Giving 100% Effort – The Most Important Habit

by | Feb 25, 2016 | Mosaic | 0 comments

Giving 100% Effort - The Most Important HabitEveryone wants to succeed. Athletes in general and fencers in particular are passionate about it. When you train hard you want to succeed. While everyone wants to succeed, success is an individual thing – it is different for different people. For Mariel Zagunis, success means a Gold Medal at Rio, as she considers her 4th place in London 2012 to be a failure. On the other hand for a novice fencer, success might mean winning one bout in a local competition. The road to success starts with you – in your club, in your trainings, in your preparations. There is only one person who can guarantee you will succeed – it’s you. It starts with you giving 100% of your effort to everything you do. The habit of giving 100% effort pays off later in the competitions, and in life in general.

The Effort Checklist

Here’s a quick checklist to run down and check the areas where you might be lagging in effort, giving you the chance to dig in and fill those potential problem sections.

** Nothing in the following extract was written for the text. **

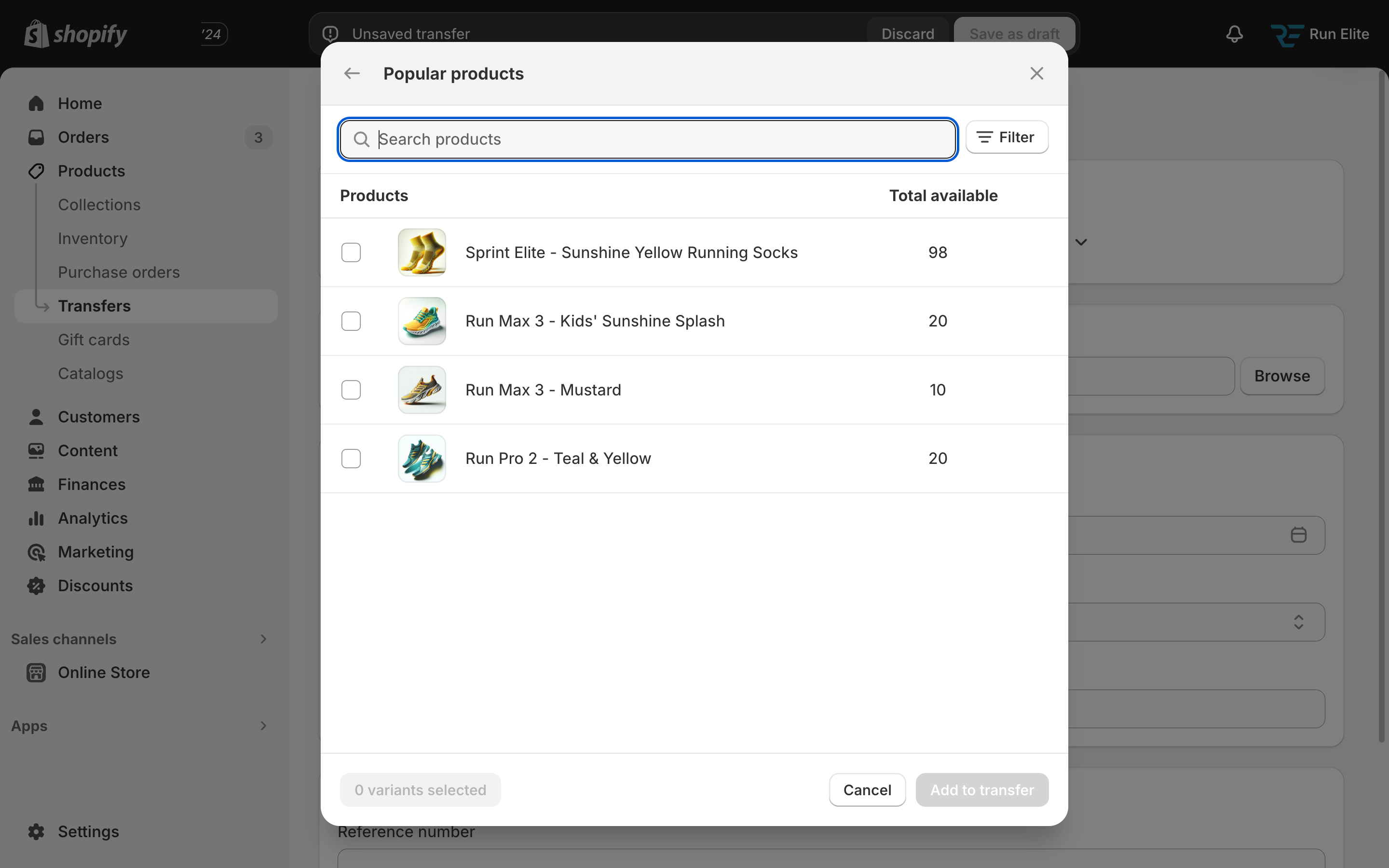Select the Run Max 3 Mustard checkbox
The width and height of the screenshot is (1389, 868).
pos(351,390)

1.   How you prepare to go to your club:

  1. Do you have all of your gear in order?
  2. Are you uniforms clean and dry from the last training?
  3. Did you pack it all in your bag so later in the club you do not discover that your knickers are in a washer?
  4. Are all your weapons and body cords in a good working condition so you do not start your bouts with non working weapons?
  5. Did you pack a spare weapon/cord in your bag so you have everything needed to not interrupt your practice in case of equipment malfunction?

2.   Do you give your 100% to every drill and every bout?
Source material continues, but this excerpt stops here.